Thwarting Themida: Unpacking Malware with SMT Solvers

Presented as part of the 2013 HCSS conference.

ABSTRACT

Malware analysis is one of the key problems in the realm of cybersecurity. Contemporary malware is nearly always protected from examination with the use of a “packer,” a program designed to obscure its malicious functionality. In the past, packers used techniques such as compression, encryption or time locks to thwart analysis.

Currently, the most advanced technique use by packers is code virtualization. In this technique, the packing software includes a virtual processor within the binary. Sections of the binary are translated to a bytecode that is read and executed by this processor. The exact operation being performed in the virtualizer is frequently obfuscated. In addition to this basic virtualization, other translations to the original code are made, for example, stealing portions of the initial code of API functions and obfuscating them within the caller.

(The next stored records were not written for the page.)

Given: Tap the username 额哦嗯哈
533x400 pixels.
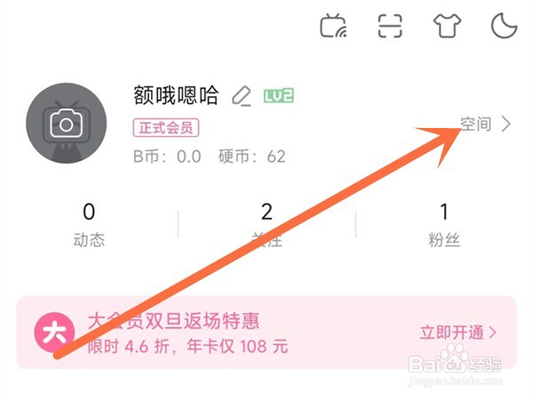Looking at the screenshot, I should [176, 95].
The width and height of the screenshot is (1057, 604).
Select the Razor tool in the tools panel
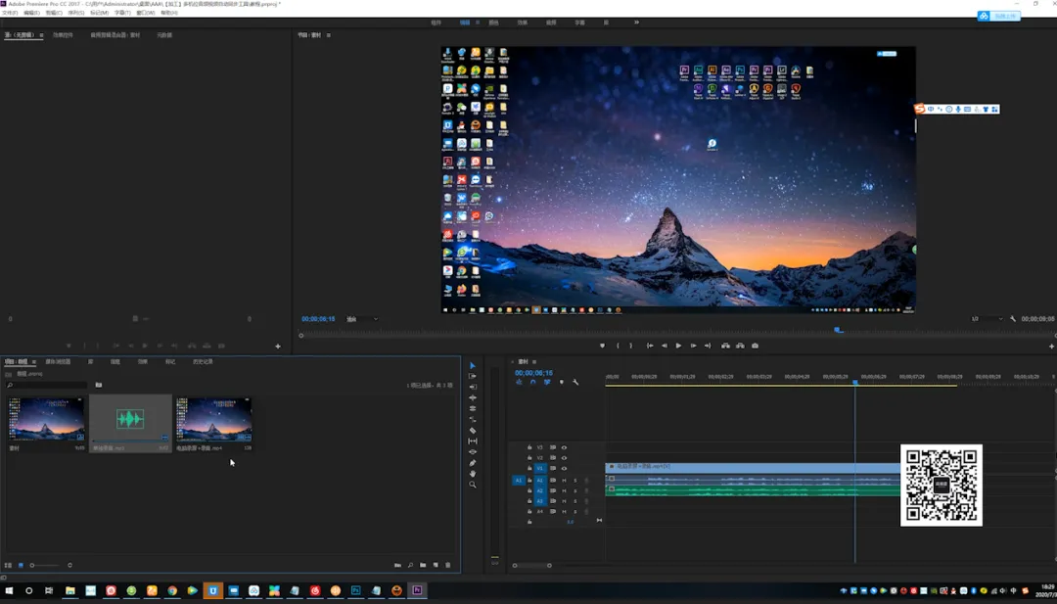click(x=473, y=430)
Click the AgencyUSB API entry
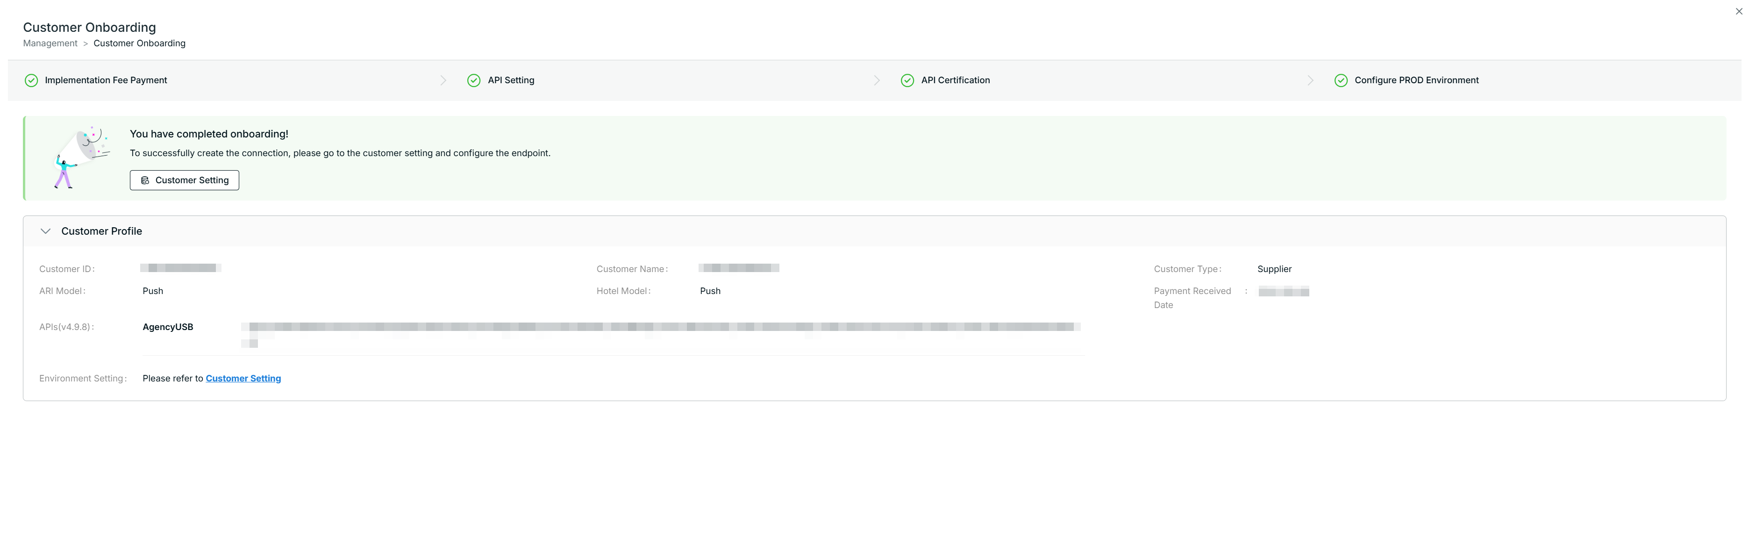Viewport: 1749px width, 553px height. point(168,327)
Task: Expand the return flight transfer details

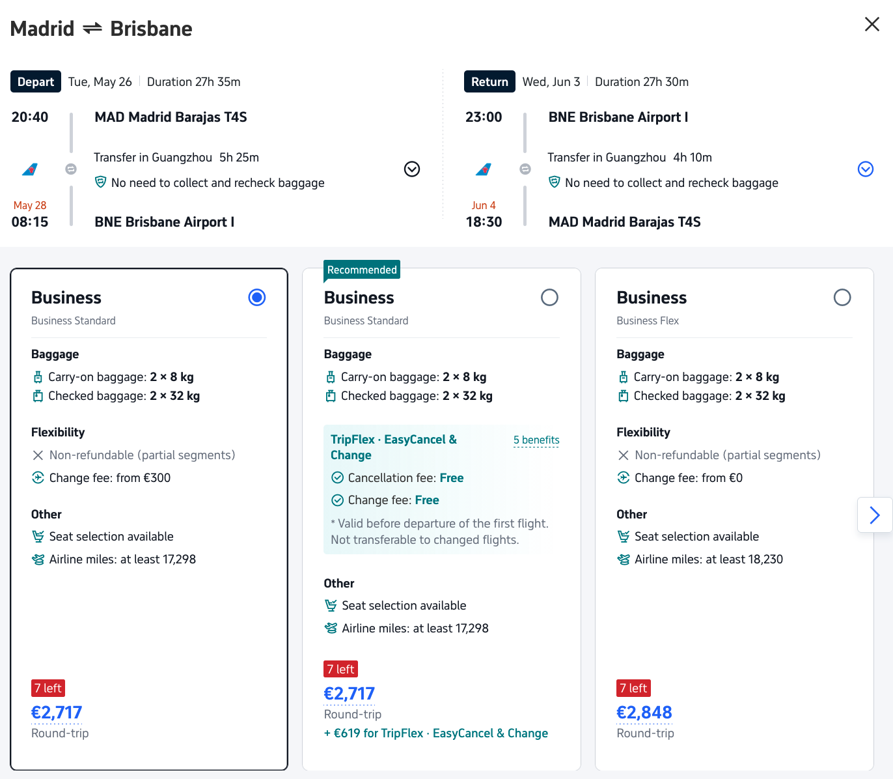Action: [x=866, y=169]
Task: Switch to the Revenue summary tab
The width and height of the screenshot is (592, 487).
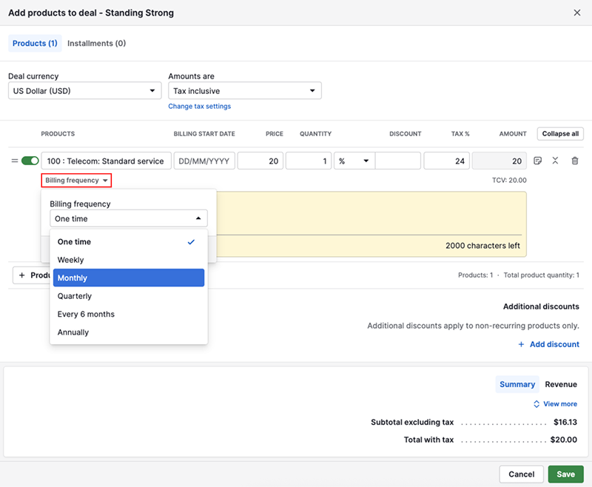Action: [x=561, y=384]
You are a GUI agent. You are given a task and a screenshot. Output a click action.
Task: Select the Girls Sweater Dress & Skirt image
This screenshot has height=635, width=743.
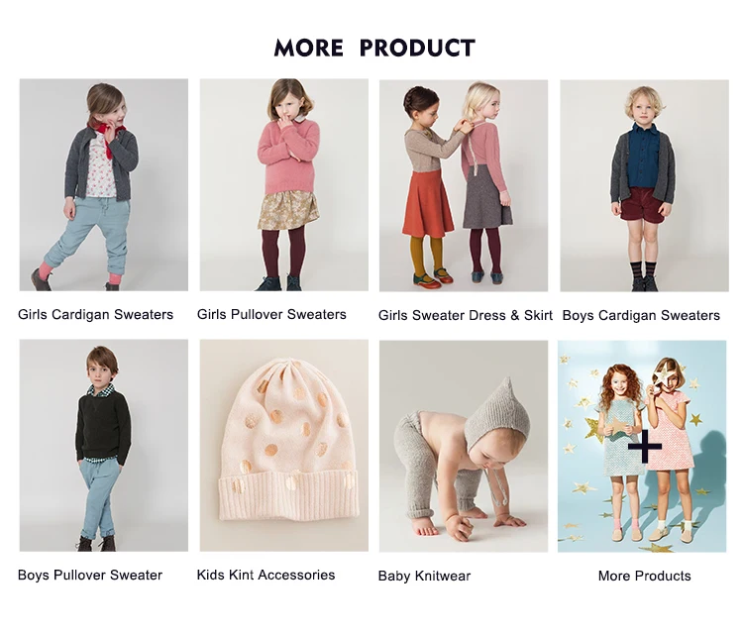coord(464,186)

In an attempt to counter the advantage that code virtualization gives to malware authors, CyberPoint has targeted Themida, a commercial, virtualizing packer for our work. We have developed techniques to symbolically execute portions of Themida’s virtual processor, generating constraints. We can then use an SMT solver to prove properties, letting us, in many cases, undo the obfuscation and diagnose functionality. Our technique makes use of the SBV Haskell library to model the execution and interface with the new CVC4 solver.

In this talk we will discuss our techniques, their successes and further challenges that face us as we proceed in the area of advanced malware unpacking.